Sie ist gefangen in ihrem eigenen Alltag, ein klitzekleines Rädchen in einem großen Uhrwerk – ohne Individualität, ohne Freude, ohne Kommunikation. Wenn sie ausfällt, wird sie ersetzt. Diese Rolle spielt Hauptdarstellerin Annika Limbach überzeugend gut, obwohl sie im wahren Leben das genaue Gegenteil zu sein scheint.
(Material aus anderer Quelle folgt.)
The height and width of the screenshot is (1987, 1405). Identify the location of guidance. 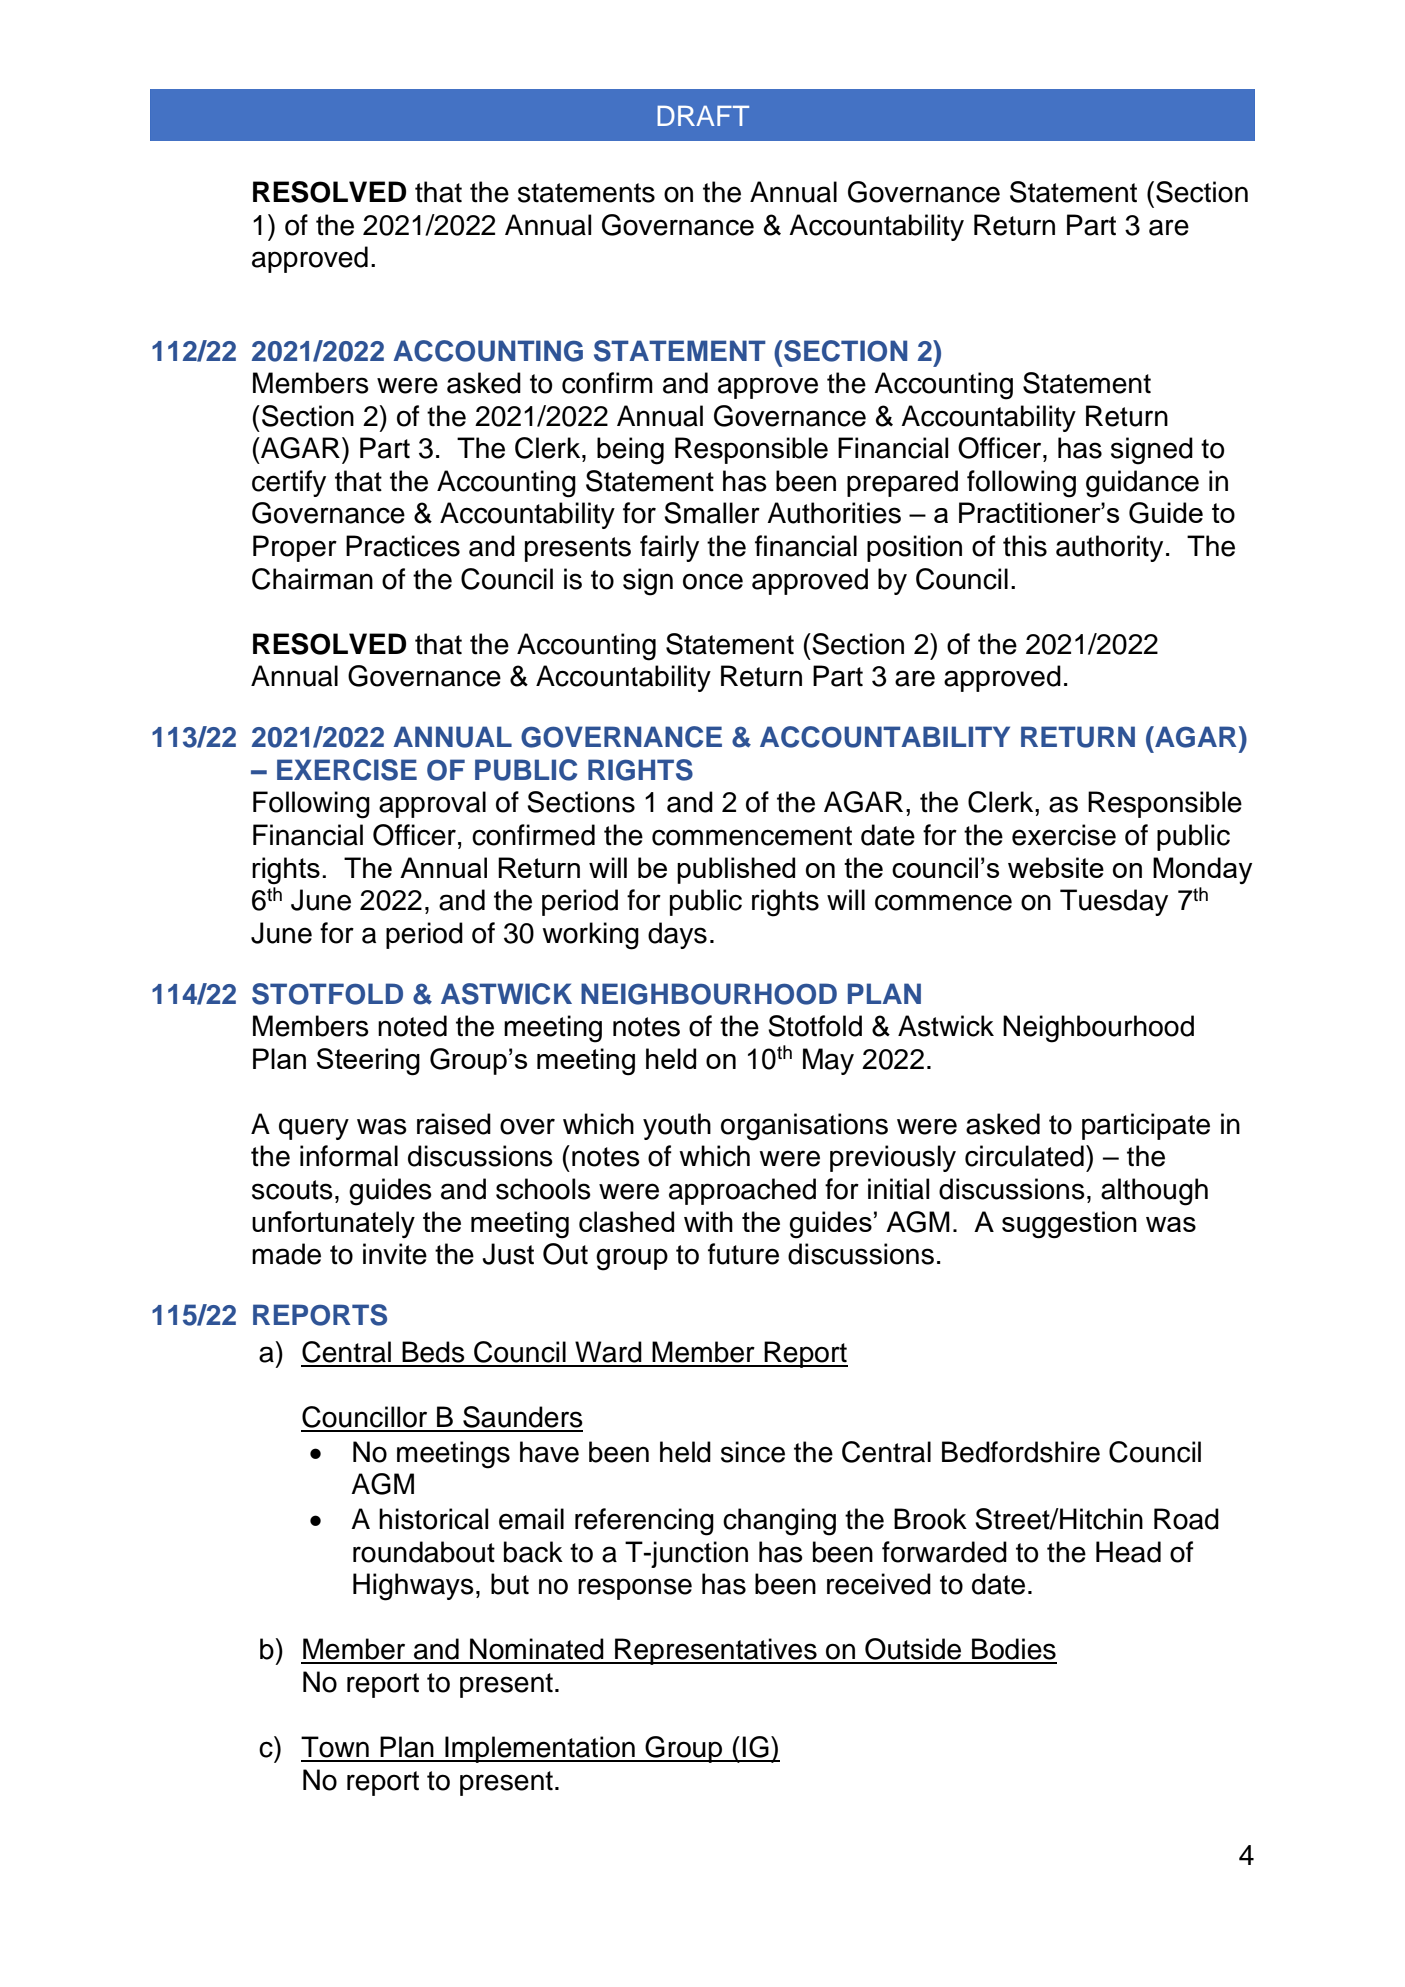
(1142, 484).
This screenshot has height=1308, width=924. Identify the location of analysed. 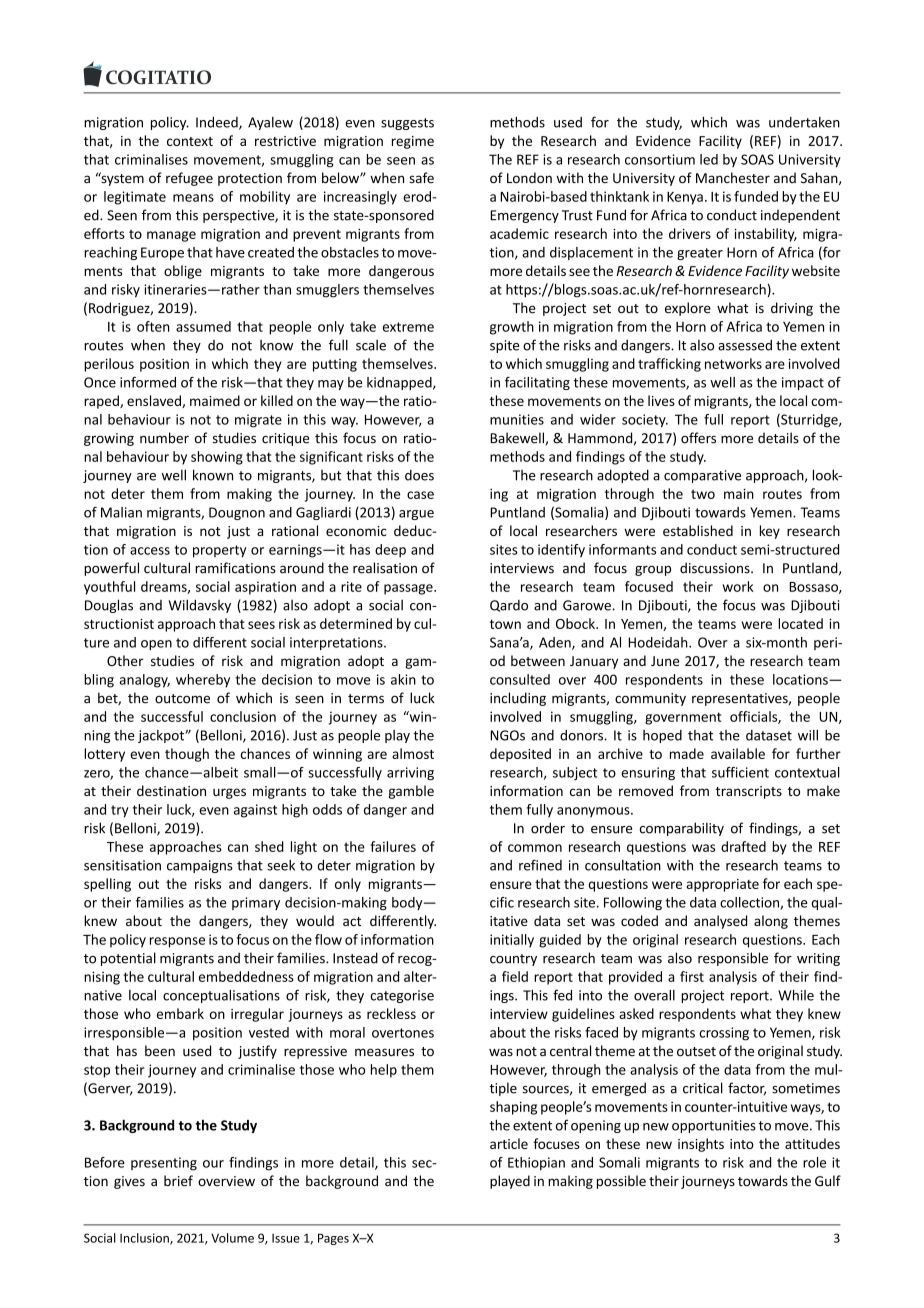
(720, 922).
Beim Interview mit neun von den rund 20 Projektmitgliedern von orangecat wirkte die lebenslustige 17-jährige Eisenstädterin überhaupt nicht wie jemand, der sein Leben fristet: „Ich bin eine fröhliche Person und rede unglaublich gerne und viel. Jemanden zu verkörpern, der sich in diesem Uhrwerk gefangen fühlt und sich quasi zu Tode arbeitet, war schon schwer. Aber je mehr ich mich damit beschäftigt habe, umso mehr habe ich gemerkt, dass solche Tendenzen jeder von uns kennt.“ Über das Gefühl der Ersetzbarkeit und den Verlust der Individualität durch ein starres System hat sich das junge Filmkollektiv viele Gedanken gemacht.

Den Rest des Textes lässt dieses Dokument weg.